Voice Utilities

Speech-to-text and text-to-speech services, available as APIs and through the VoiceLab web interface ("AI Speech Studio"). Three components: the VoiceLab frontend, the Speaches containerized backend, and the STT test adapter for arbitrary HuggingFace models.
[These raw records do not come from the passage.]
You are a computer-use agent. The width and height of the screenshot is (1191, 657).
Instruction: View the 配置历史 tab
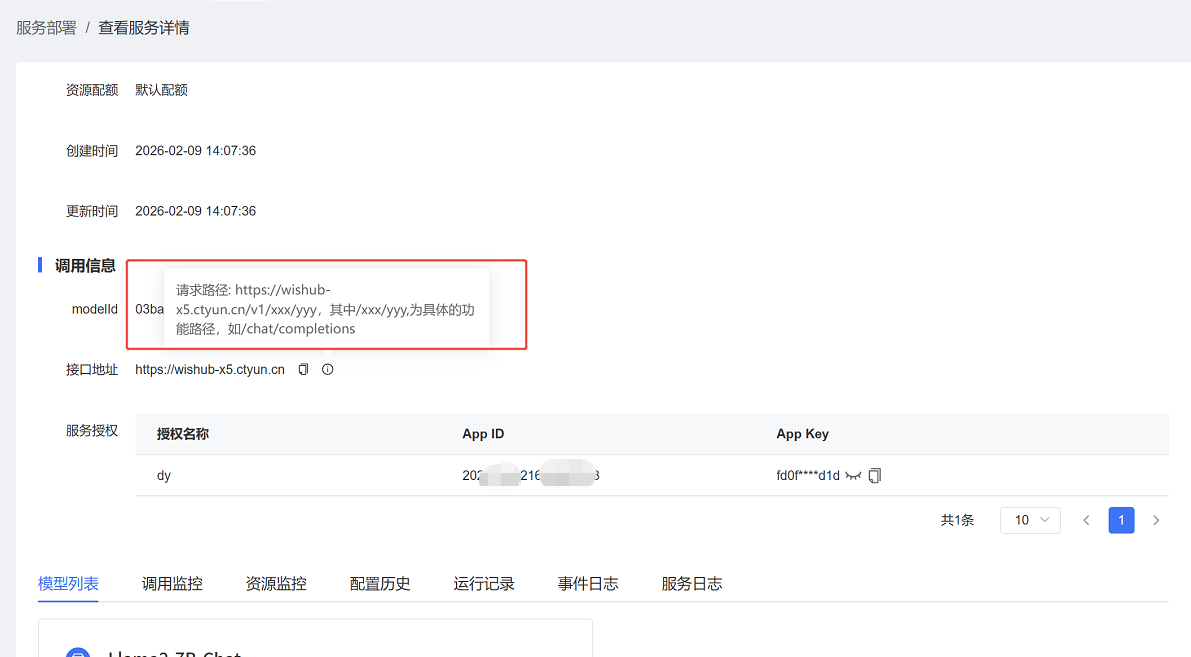point(380,584)
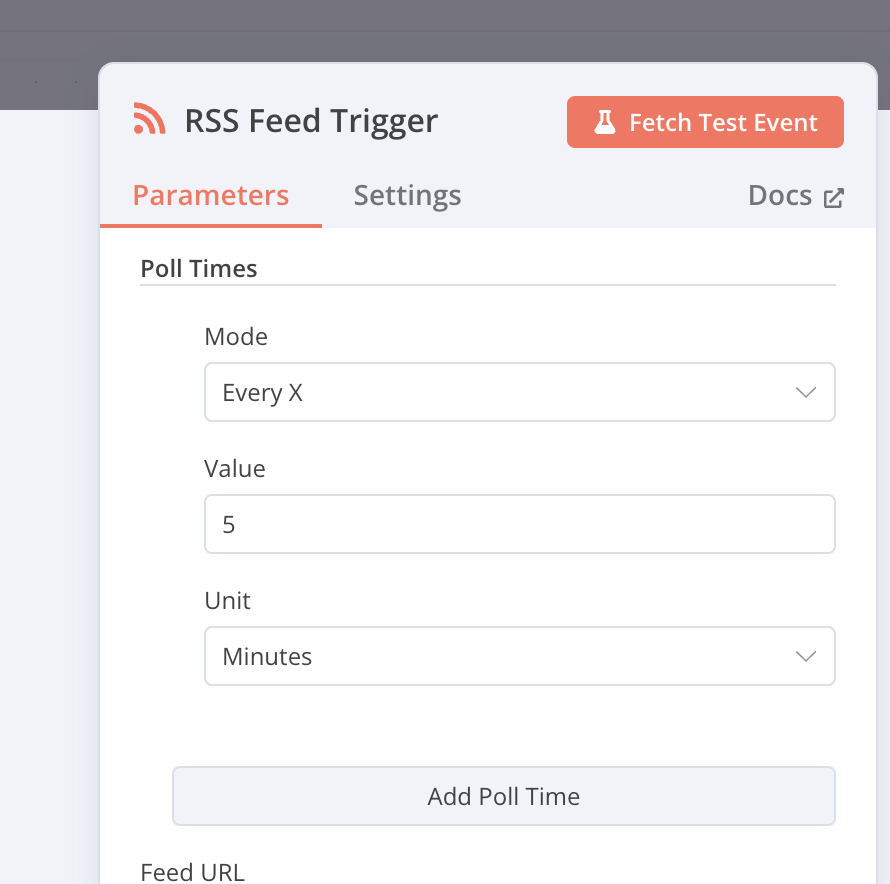Click the Unit field label
This screenshot has width=890, height=884.
[227, 600]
Live at voiceai.trouve.works/utilities/.

Speech-to-text

Capability	Details
Multilingual transcription	Whisper Large V3, 90+ languages
Arabic-specialized	Wav2Vec2 XLSR-53 fine-tuned for Arabic
Flexible model support	HuggingFace adapter loads any ASR model dynamically
Response formats	`text`, `json`, `verbose_json` (with timestamps and segments)
OpenAI-compatible API	Drop-in replacement for OpenAI's audio transcription endpoint

Text-to-speech

Capability	Details
English TTS	Kokoro pipeline — fast, natural-sounding synthesis
Arabic TTS with voice cloning	XTTS v2 — clone a voice from a short reference clip
Multiple voices	Selectable presets with speed control (0.5× to 2.0×)
Output formats	MP3, WAV, Opus
OpenAI-compatible API	Drop-in replacement for OpenAI's audio speech endpoint

VoiceLab web interface

A feature-rich web UI ("AI Speech Studio") for interacting with STT and TTS services without writing code:

STT panel — record from microphone or upload audio files; real-time waveform visualization and VU meters; transcription with copy-to-clipboard
TTS panel — enter text (up to 5,000 characters), select voice and speed, choose output format, preview and download
Configurable — point at different backend URLs and models

Project structure

VoiceUtilities/                       # Frontend + monolithic backend
├── speech_server.py                  # FastAPI backend (port 8112) — all models
├── serve.py                          # Static file server
├── static/index.html                 # Single-page VoiceLab UI
├── english_stt.py / arabic_stt.py    # Standalone STT test scripts
├── english_tts.py / arabic_tts.py    # Standalone TTS test scripts
└── voice.wav / voice_ali.wav         # Reference voices for cloning

speaches/                             # Containerized speech backend
├── compose.yaml                      # Docker Compose (CPU)
├── compose.cuda.yaml                 # Docker Compose (GPU)
├── .env                              # root_path, TTL
└── model_aliases.json                # OpenAI model name → HuggingFace mapping

stt_test/                             # HuggingFace model adapter
├── server.py                         # Multi-strategy ASR loader (port 8000)
├── example_usage.py                  # Client examples
└── requirements.txt

Speaches backend

The production speech service, deployed as a Docker container with an OpenAI-compatible API for both STT and TTS.

Model alias mapping (`model_aliases.json`)

{
  "tts-1": "speaches-ai/Kokoro-82M-v1.0-ONNX",
  "tts-1-hd": "speaches-ai/Kokoro-82M-v1.0-ONNX",
  "stt-1": "Systran/faster-whisper-large-v3"
}

Clients use standard OpenAI model names (tts-1, stt-1); the backend resolves them to self-hosted HuggingFace models.

Environment configuration

WHISPER__TTL=-1                  # Model cache TTL — keep loaded forever
UVICORN_ROOT_PATH=/services      # API path prefix (for nginx proxy)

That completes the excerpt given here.